I am in the process of discovering exactly who I am and who I want to be. It's an amazing adventure. Learning what I like and what I don't like is beautiful! I have found my voice. I have my own opinions and they matter most to me. I can say how I feel; even when it is uncomfortable...I can now do it. I am so proud of me and all the hard work I have put in the last 10 months. I have no intention of slowing down. I am ready to rock my dreams, manifest the shit out of my life, and be FREE to be the best version of Mindy that I know I can be. I have been liberated and if my story, my mess, my sadness, my pain can liberate YOU than it was worth the fight. I have so many people I am thankful for who stood with me during this messy season, many I said good bye to a few I said nice to meet you. I am thankful to all of you for being part of my story.
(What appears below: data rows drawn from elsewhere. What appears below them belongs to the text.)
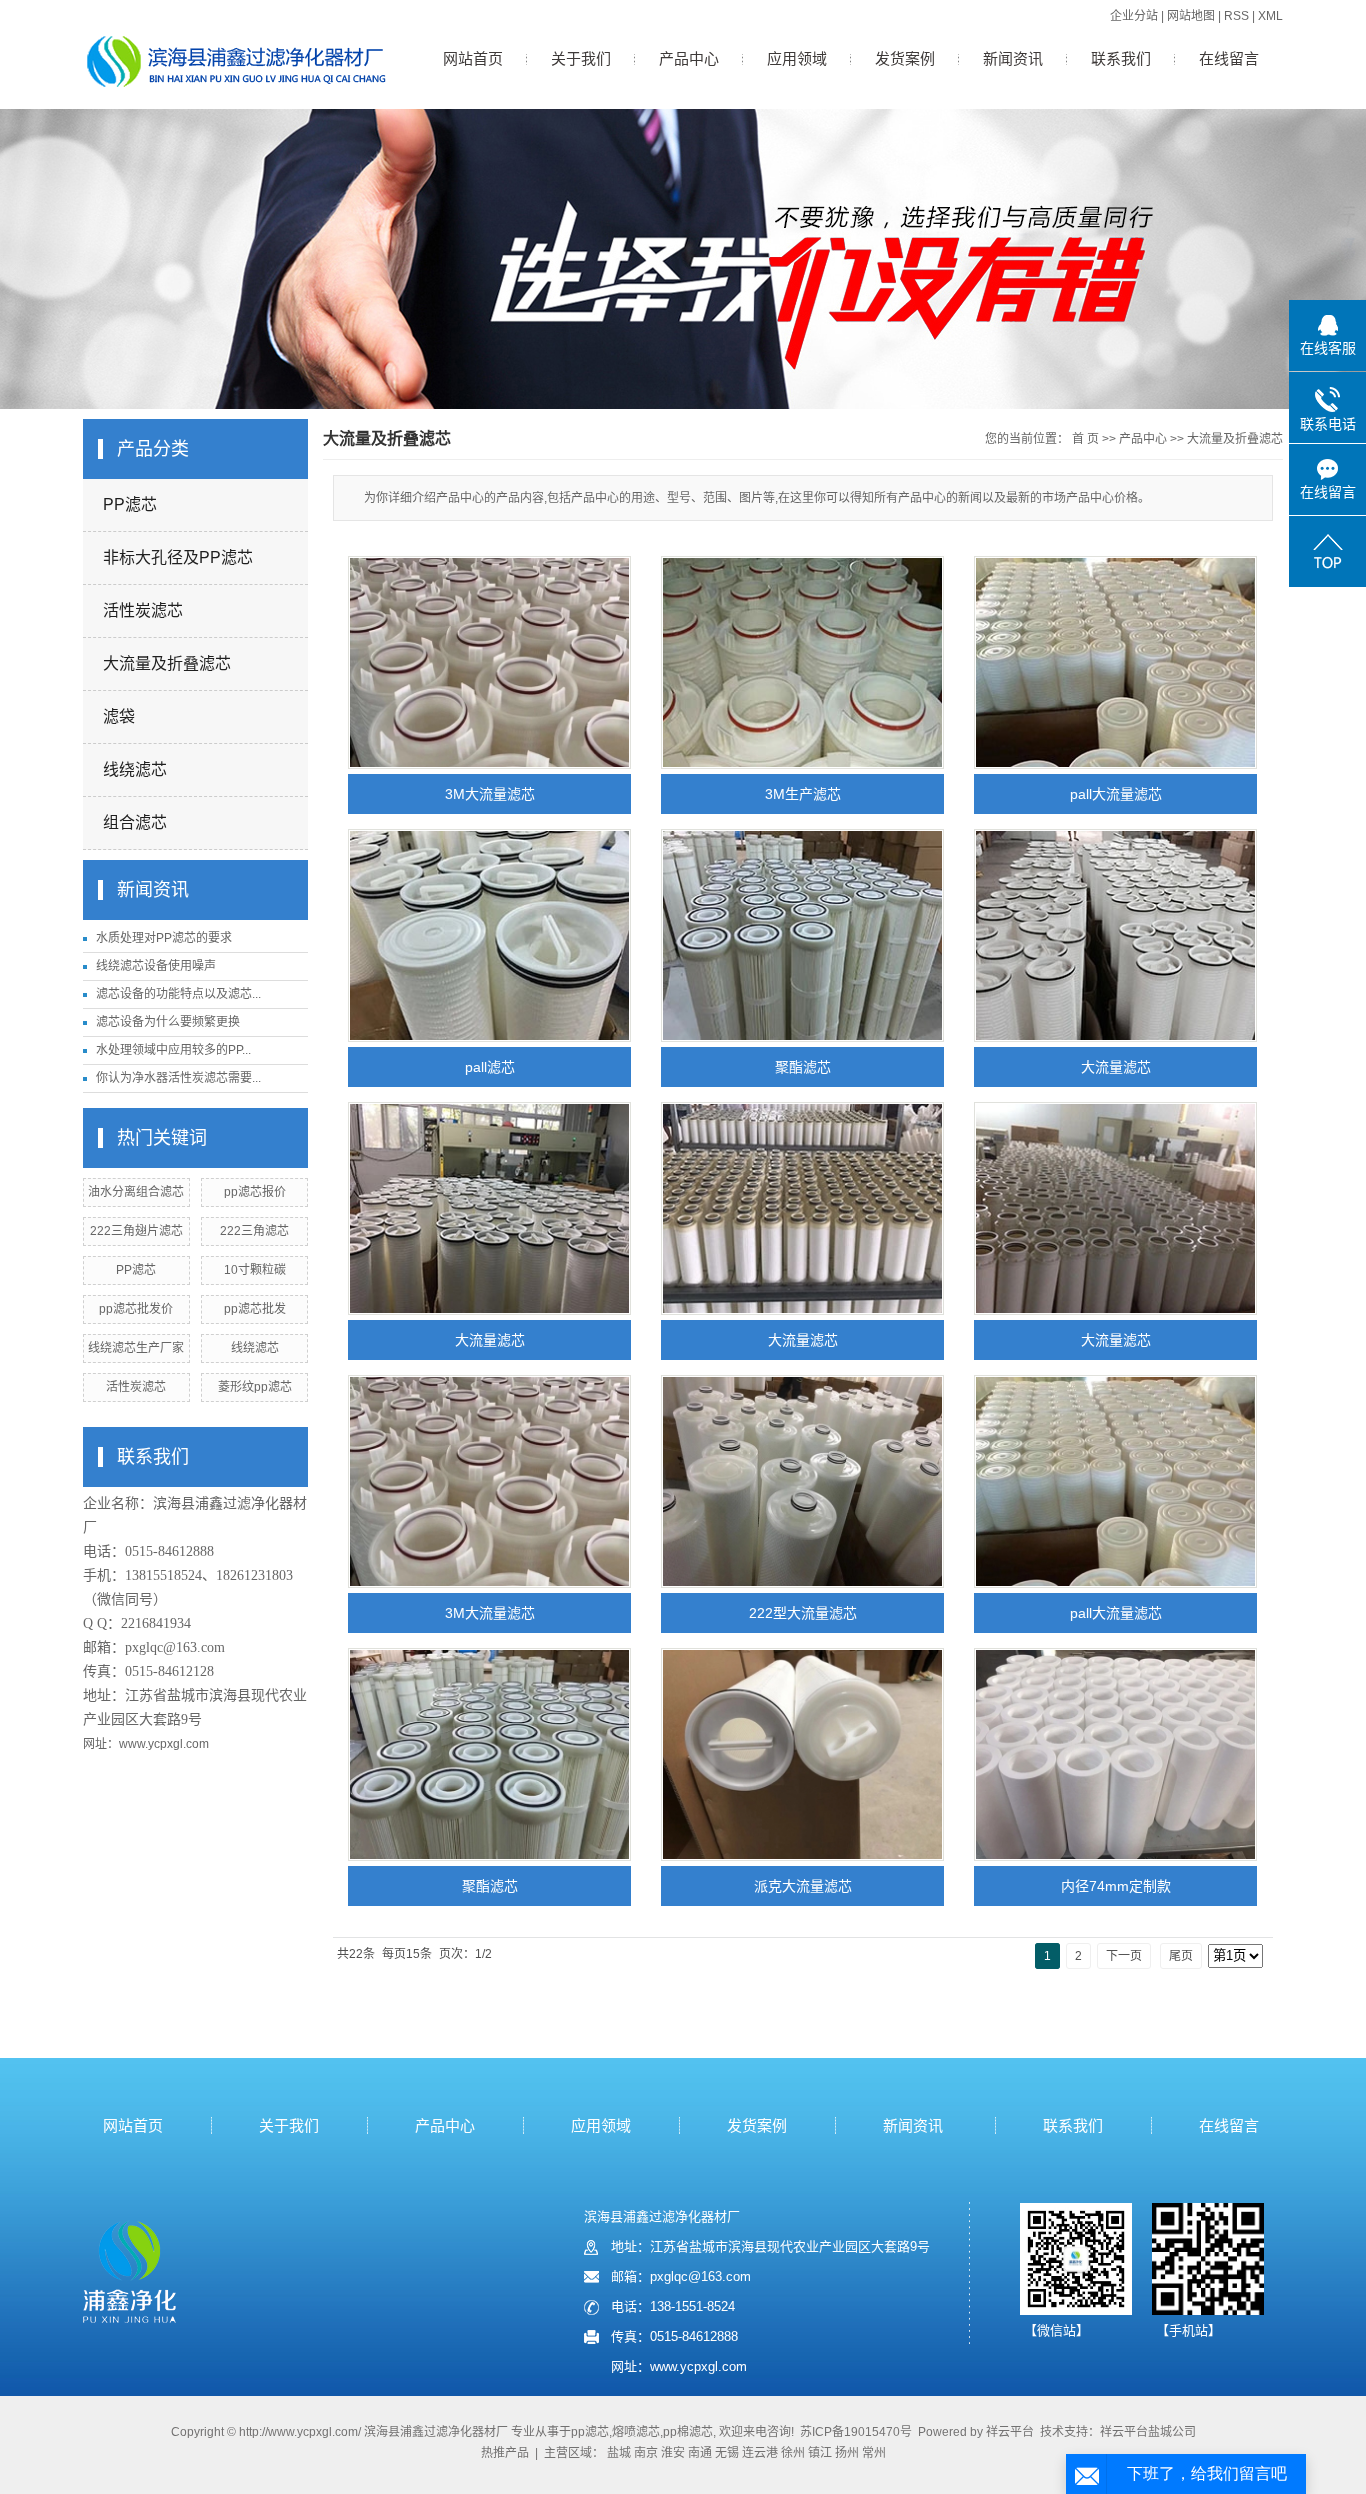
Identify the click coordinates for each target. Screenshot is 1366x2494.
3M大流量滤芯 (490, 794)
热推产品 (505, 2453)
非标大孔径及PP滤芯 (178, 557)
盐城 (619, 2453)
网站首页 (473, 58)
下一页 (1124, 1956)
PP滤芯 (130, 504)
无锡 (727, 2453)
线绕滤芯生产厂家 (136, 1348)
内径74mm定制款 (1116, 1886)
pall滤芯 (490, 1067)
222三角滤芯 (254, 1231)
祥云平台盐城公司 (1148, 2432)
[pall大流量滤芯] (1115, 662)
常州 (874, 2453)
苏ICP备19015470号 (856, 2432)
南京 (646, 2453)
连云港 (760, 2453)
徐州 (793, 2453)
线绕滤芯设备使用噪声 (156, 966)
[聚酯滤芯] (802, 935)
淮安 (673, 2453)
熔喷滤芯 (636, 2432)
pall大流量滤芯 (1116, 794)
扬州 (847, 2453)
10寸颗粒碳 (255, 1270)
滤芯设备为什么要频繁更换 (168, 1022)
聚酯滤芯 (803, 1067)
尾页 (1181, 1956)
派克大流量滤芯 (803, 1886)
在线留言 (1229, 58)
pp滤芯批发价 (136, 1309)
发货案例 (905, 58)
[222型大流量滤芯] (802, 1481)
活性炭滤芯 (143, 610)
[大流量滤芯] (1115, 935)
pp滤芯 (590, 2432)
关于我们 (581, 58)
I am here to say point blank......if I can walk through this pain, this darkness, and I am now able to see the light....YOU can too. It is not easy at all, but it is something that has been and can be done. Give yourself more grace than you would give the human you admire most. Love on yourself. Pick one thing to try that you have put off for years. Talk kind to yourself and keep baby steppin’. I have been liberated and if my story, my mess, my sadness, my pain can liberate YOU than it was worth the fight. You got this!